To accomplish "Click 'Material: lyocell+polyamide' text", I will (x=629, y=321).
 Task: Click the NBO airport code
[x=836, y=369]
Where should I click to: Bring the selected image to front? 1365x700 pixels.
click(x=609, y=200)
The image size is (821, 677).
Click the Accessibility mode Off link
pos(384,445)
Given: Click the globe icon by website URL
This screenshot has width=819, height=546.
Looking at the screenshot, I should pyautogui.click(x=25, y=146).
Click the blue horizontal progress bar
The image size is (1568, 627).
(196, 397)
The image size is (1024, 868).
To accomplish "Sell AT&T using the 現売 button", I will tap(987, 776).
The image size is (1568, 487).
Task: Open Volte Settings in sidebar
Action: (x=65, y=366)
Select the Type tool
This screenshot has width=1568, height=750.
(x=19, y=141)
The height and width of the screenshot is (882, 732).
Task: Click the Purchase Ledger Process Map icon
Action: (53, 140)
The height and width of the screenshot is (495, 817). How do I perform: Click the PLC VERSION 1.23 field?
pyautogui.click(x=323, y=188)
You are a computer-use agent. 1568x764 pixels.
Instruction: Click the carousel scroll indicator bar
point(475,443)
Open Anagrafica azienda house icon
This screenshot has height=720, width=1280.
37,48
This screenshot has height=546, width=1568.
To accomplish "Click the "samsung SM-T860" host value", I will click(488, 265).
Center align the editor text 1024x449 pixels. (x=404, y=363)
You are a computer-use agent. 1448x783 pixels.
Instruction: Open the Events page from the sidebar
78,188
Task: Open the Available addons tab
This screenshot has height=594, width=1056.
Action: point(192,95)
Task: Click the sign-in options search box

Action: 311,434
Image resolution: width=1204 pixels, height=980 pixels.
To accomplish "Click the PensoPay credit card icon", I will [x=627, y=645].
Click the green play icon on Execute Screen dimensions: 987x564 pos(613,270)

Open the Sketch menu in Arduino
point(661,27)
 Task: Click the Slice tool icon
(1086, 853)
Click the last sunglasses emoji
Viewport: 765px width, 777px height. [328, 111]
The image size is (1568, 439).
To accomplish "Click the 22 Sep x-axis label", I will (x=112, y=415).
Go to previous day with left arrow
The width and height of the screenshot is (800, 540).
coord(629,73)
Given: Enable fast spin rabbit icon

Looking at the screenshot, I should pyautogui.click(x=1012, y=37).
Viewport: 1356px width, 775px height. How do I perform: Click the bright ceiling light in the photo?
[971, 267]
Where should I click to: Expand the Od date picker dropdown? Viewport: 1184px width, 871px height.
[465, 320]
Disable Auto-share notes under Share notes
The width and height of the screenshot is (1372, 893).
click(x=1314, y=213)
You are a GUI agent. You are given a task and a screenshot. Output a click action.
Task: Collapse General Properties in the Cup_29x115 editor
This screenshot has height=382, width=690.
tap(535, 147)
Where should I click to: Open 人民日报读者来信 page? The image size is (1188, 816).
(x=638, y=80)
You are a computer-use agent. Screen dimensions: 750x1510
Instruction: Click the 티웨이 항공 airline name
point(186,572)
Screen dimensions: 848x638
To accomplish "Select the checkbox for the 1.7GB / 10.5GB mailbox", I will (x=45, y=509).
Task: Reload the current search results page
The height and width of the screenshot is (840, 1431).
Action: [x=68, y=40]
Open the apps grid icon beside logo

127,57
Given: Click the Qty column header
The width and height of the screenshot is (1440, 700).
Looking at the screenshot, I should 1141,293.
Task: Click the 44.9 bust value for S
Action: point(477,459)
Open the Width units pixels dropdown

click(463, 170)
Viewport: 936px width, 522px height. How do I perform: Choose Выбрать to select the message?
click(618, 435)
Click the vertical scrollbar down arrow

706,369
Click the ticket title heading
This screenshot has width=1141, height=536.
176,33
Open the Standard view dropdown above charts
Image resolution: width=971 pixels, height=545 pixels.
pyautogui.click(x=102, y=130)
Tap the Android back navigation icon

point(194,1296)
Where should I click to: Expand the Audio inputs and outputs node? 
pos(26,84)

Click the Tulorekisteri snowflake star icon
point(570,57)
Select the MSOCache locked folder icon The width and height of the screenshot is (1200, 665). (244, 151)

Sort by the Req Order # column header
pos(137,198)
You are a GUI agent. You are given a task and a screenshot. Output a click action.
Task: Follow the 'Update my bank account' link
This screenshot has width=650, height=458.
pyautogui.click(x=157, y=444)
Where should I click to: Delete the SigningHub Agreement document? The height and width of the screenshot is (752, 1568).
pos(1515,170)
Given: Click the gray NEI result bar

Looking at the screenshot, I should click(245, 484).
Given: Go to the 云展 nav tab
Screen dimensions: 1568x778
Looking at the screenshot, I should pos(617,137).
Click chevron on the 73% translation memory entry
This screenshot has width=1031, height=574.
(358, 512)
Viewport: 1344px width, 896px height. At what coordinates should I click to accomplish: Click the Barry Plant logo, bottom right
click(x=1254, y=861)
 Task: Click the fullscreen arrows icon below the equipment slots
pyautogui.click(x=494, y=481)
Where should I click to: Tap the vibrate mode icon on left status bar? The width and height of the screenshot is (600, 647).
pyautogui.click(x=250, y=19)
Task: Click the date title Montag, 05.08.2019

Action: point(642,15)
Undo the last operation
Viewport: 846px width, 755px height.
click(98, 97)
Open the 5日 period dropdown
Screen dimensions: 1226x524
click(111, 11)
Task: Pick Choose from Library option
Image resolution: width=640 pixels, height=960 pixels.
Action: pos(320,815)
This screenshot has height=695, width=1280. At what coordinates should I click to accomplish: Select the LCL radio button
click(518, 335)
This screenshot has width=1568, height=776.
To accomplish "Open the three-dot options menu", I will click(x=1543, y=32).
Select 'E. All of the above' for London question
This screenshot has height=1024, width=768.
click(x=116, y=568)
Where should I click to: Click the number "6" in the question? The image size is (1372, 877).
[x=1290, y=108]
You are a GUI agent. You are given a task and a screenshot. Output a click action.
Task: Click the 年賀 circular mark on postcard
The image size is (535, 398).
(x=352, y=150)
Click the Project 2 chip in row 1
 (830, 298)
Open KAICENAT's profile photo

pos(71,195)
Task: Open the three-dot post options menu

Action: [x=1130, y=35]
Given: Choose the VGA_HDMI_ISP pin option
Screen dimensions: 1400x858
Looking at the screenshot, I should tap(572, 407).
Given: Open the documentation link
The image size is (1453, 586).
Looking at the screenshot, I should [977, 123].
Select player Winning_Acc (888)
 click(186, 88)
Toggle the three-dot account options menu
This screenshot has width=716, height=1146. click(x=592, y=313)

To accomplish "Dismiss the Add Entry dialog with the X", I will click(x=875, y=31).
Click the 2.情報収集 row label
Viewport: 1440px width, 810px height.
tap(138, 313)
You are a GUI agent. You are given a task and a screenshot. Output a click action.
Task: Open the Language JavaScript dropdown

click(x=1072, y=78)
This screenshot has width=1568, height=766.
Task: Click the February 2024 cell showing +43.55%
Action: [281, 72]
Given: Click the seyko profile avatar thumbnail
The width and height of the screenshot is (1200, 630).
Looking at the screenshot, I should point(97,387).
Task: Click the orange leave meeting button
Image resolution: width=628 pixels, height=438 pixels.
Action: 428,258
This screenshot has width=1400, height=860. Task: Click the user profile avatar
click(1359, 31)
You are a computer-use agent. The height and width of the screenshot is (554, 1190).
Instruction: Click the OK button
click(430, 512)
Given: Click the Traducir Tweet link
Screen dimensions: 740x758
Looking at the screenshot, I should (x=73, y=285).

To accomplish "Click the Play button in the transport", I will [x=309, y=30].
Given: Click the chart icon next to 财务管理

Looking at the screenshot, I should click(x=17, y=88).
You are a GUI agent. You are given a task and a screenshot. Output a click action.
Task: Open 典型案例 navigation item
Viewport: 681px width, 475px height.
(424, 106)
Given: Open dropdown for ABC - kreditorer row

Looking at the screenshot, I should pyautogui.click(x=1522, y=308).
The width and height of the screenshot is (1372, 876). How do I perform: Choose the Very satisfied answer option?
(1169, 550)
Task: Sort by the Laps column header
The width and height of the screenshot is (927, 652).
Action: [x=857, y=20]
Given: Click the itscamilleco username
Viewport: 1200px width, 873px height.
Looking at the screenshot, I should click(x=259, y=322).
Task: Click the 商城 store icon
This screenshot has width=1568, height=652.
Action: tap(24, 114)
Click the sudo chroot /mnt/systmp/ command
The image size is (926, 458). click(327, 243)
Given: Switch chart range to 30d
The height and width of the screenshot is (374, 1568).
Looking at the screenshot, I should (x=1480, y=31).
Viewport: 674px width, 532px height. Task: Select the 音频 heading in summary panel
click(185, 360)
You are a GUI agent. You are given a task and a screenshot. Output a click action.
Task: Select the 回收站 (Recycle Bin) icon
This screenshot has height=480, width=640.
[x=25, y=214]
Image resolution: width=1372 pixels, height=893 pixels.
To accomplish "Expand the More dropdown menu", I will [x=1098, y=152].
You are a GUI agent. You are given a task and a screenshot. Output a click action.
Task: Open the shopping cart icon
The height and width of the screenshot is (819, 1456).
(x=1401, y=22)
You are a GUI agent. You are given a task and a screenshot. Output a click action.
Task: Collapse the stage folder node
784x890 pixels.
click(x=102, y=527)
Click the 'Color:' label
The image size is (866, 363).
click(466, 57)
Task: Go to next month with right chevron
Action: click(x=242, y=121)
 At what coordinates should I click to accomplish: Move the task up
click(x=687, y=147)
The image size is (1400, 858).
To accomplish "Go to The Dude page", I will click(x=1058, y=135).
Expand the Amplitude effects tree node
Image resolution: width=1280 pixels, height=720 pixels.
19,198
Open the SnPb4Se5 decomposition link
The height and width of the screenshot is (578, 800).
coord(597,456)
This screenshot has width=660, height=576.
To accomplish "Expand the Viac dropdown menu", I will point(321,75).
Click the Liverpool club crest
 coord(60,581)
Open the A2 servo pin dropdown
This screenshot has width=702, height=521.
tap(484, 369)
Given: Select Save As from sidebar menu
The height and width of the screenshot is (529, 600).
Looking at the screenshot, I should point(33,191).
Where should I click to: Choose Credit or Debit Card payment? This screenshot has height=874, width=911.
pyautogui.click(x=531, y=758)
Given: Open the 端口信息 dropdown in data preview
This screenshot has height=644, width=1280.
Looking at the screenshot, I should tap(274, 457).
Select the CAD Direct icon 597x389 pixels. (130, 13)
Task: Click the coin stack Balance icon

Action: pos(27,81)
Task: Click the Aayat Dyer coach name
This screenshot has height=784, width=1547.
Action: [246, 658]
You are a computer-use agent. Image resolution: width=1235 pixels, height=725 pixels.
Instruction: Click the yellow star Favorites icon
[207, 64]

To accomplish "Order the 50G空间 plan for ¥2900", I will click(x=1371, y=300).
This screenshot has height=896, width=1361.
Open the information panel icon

> YOUR INSTRUCTIONS
Write out exactly the lines from the line with "This screenshot has height=896, width=1361." to the close of the listing above, including both of those lines.

> WRITTEN RESPONSE
This screenshot has height=896, width=1361.
Open the information panel icon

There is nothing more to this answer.